I have an AG demo to do in morning  .

Edit: Due to trying every beer.


----------



## Little_Squares (7/7/06)

I called the W&P today and the Russian Imperial is on!!!!!!! :beer: 

They say it'll last around a month, but I'd advise you to get there quickly.

QUOTE(Malnourished @ Jul 12 2005, 03:18 PM)
Anybody know when this beer is going to be available at the W&P this year?
I know it was available in June last year so perhaps it's been and gone already...


----------



## neonmeate (7/7/06)

Little_Squares said:


> I called the W&P today and the Russian Imperial is on!!!!!!! :beer:
> 
> They say it'll last around a month, but I'd advise you to get there quickly.

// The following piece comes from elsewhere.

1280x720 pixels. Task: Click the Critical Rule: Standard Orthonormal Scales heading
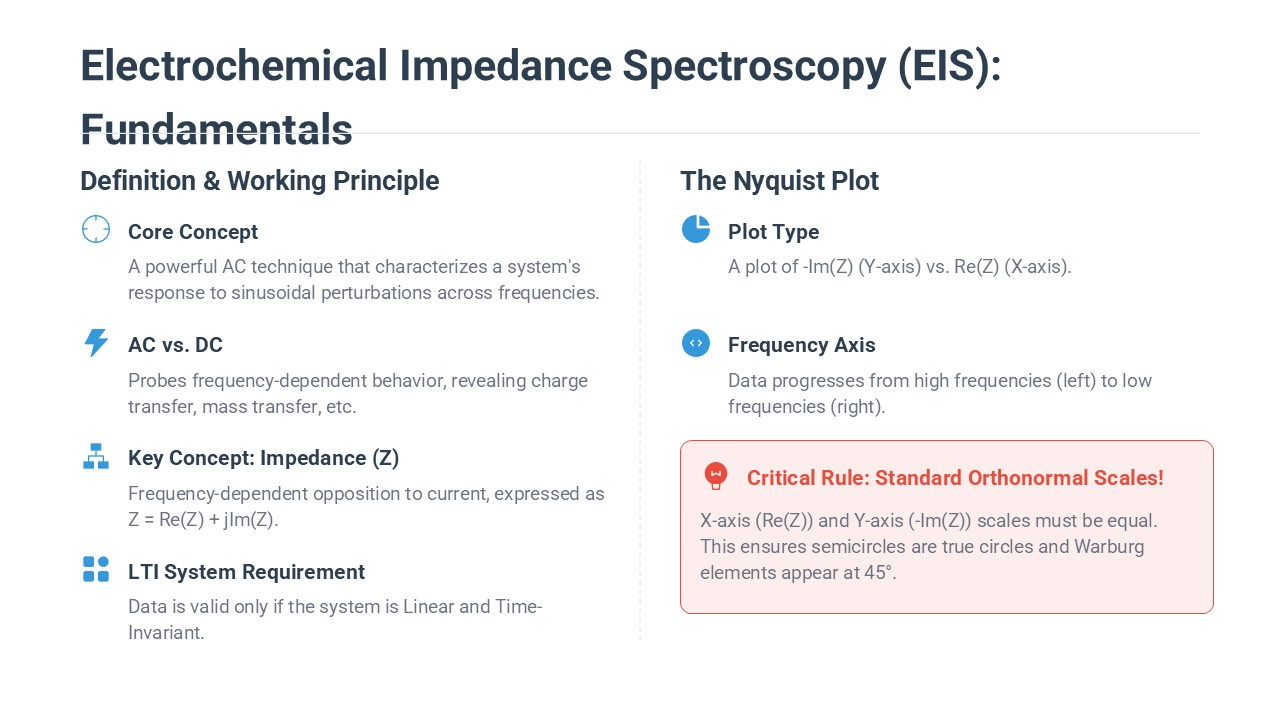(x=955, y=478)
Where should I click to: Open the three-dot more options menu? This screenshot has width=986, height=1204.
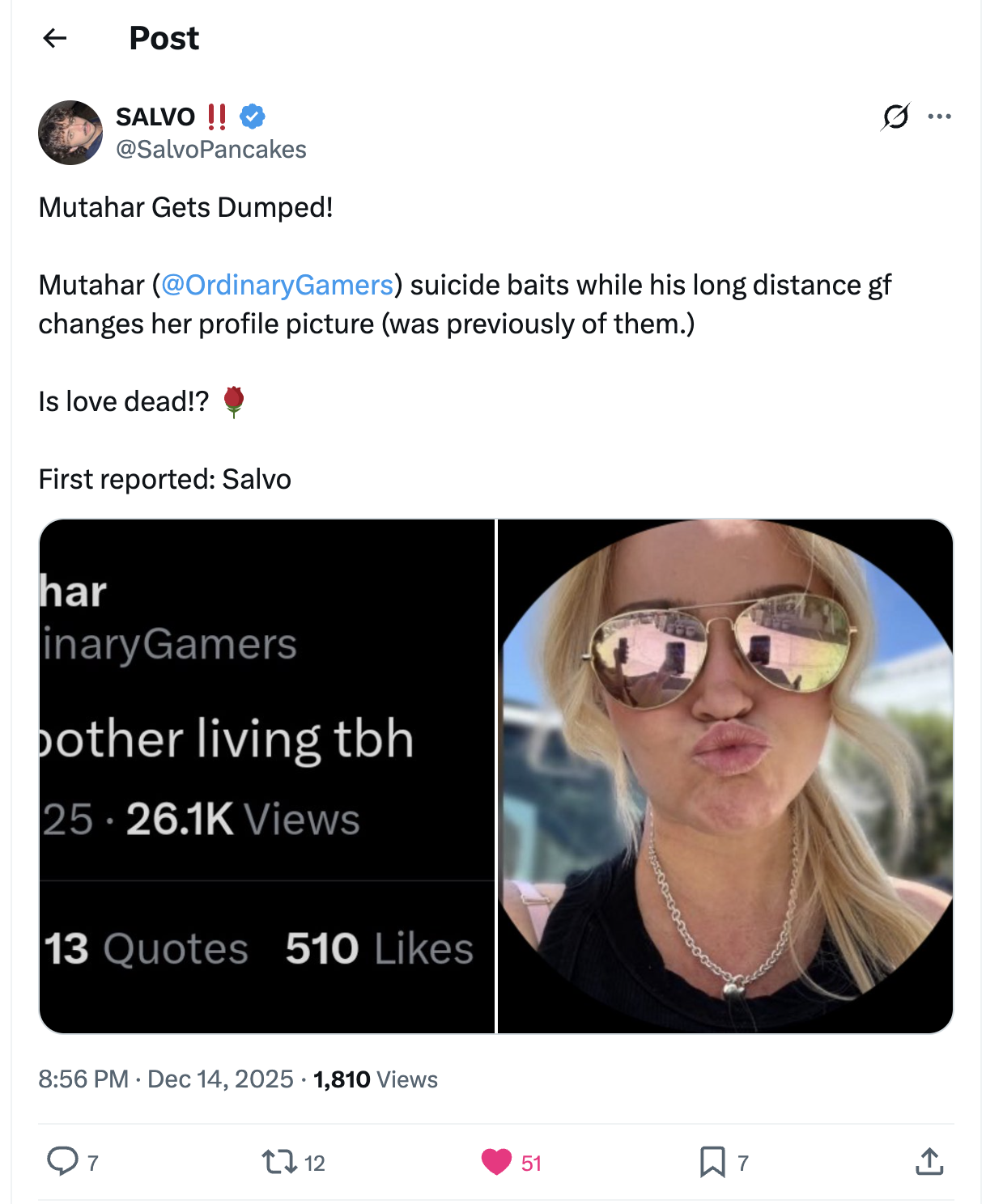[x=939, y=117]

dammit i missed it in 2004 and 2005 by a hair respectively.
now all i need is a reason to go to canberra.


----------



## Linz (7/7/06)

neonmeate said:


> dammit i missed it in 2004 and 2005 by a hair respectively.
> 
> 
> now all i need is a reason to go to canberra.



Mate,

Just stop here on the way past..we'll split the fuel bill!!!


----------



## Malnourished (8/7/06)

Little_Squares said:


> I called the W&P today and the Russian Imperial is on!!!!!!! :beer:
> 
> They say it'll last around a month, but I'd advise you to get there quickly.
> 
> ...


Thanks for the tip but I'm way ahead of you. I was there last weekend when it first came on tap! :beer: 

It was bloody good (once you let it warm up) too - worth spending a weekend in Canberra for!


----------



## timmy (8/7/06)

I might drop in for lunch and give it a go.......


----------